Google sues Chinese cybercrime network using AI for financial scams
What's the story
Google has filed a lawsuit against a Chinese cybercrime network called Outsider Enterprise. The tech giant claims that the group uses artificial intelligence (AI) in its operations to send scam text messages impersonating Google and other brands. These messages are designed to steal sensitive information, such as passwords and credit card numbers, from unsuspecting victims.
Cybercrime scale
Group has used over 9,000 fake websites
Outsider Enterprise has been accused of financially scamming "hundreds of thousands of victims," with losses running into millions. The group has used 9,000 fake websites and one million fraudulent web domains in its operations. In just two weeks, they sent 2.5 million texts to Android users, Google said. The company also noted that Android users flagged 55,000 spam texts in just two weeks last May, more than two text spam complaints a minute.
Scam detection
Google is intercepting over 10 billion scam messages every month
Google has been using "AI-powered tools to fight AI-powered scams," enabling the company to detect scams and warn users about suspicious calls/texts. This has helped intercept over 10 billion scam messages a month. The tech giant is working with AT&T, T-Mobile, and Verizon to block these scam texts, and is also coordinating with the FBI on this matter.
Cybercrime crackdown
FBI has seized several domains used by the cybercriminals
An FBI spokesperson told TechCrunch that the bureau, in coordination with Google and Lumen's Black Lotus Labs, has seized several domains used by the cybercriminals.
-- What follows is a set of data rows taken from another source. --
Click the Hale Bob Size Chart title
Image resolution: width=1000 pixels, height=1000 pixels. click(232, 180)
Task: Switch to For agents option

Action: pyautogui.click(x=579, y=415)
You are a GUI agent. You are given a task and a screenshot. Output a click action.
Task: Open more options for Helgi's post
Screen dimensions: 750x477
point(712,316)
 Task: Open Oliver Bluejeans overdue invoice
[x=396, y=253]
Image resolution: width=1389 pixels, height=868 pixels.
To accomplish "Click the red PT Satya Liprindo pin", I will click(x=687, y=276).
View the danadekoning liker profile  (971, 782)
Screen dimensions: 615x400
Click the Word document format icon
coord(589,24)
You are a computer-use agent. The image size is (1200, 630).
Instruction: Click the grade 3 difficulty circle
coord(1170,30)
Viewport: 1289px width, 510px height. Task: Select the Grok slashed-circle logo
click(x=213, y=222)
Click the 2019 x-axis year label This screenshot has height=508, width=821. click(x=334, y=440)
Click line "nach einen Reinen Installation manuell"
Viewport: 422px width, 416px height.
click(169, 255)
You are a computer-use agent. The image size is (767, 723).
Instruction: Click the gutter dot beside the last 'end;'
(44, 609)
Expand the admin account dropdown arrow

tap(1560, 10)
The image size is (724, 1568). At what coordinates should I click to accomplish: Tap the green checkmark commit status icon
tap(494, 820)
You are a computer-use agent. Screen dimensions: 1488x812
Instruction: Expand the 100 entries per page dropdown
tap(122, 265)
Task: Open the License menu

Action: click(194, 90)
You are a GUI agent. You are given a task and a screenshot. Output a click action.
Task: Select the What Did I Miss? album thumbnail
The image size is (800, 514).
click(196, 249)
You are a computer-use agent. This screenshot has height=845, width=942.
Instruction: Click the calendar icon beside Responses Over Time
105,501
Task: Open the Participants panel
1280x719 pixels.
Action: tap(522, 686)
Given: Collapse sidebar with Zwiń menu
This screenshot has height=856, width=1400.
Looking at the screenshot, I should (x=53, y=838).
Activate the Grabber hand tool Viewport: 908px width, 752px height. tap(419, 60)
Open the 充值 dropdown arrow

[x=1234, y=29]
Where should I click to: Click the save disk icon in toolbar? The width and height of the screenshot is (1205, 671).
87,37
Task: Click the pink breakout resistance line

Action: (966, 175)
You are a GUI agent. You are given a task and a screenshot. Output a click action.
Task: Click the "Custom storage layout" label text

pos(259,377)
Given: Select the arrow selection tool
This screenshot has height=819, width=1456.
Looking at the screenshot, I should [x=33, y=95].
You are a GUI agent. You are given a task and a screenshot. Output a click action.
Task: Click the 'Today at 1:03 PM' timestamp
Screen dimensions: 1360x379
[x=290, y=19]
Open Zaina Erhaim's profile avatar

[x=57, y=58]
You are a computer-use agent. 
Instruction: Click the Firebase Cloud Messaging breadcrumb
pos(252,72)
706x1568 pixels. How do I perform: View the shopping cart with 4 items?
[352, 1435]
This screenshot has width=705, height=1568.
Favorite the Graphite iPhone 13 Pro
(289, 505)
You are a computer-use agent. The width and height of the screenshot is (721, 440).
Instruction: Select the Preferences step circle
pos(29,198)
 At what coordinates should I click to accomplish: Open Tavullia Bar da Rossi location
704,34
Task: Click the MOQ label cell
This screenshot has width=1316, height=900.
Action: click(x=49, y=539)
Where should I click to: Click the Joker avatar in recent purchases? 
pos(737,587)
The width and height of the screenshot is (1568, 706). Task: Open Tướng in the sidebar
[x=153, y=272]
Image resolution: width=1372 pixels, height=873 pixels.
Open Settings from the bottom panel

This includes Shopify storefronts and accounts used to test the operation's phishing service. Since July 2023, Outsider Enterprise's phishing platform has allowed cybercriminals to steal an estimated 3.87 million credit cards and caused losses worth about $1.9 billion.
Phishing platform
Outsider Enterprise developed phishing software
In its lawsuit, Google provided evidence against people involved in the Outsider Enterprise operations. The group is said to have developed a "phishing-for-dummies" software called Outsider, which costs $88 per week or $200 per month. This platform allows operators to create fake websites using AI platforms like Google's own Gemini. The fake sites impersonate various services and companies such as telecom providers, financial institutions, government agencies, and retailers.
Scam strategy
Phishing website created using Google tools
The cybercriminals behind Outsider Enterprise use malicious text messages or ads to lure people to these fake websites. Their main aim is to steal passwords, multi-factor codes and financial information. Google also claimed that the cybercriminals have used Google Drive and Google Cloud infrastructure to host their phishing websites. Google wrote in the complaint, "The Outsider software has been used to create over a million phishing websites to swindle innocent victims out of millions of dollars."
Information
Google seeking damages in lawsuit against Outsider Enterprise
Google has accused people behind Outsider Enterprise of impersonating its brands, infringing copyright, racketeering activities, wire fraud, and false advertising. The company is seeking compensatory and punitive damages in the lawsuit. It also wants an order to stop these criminals from continuing their illegal activities.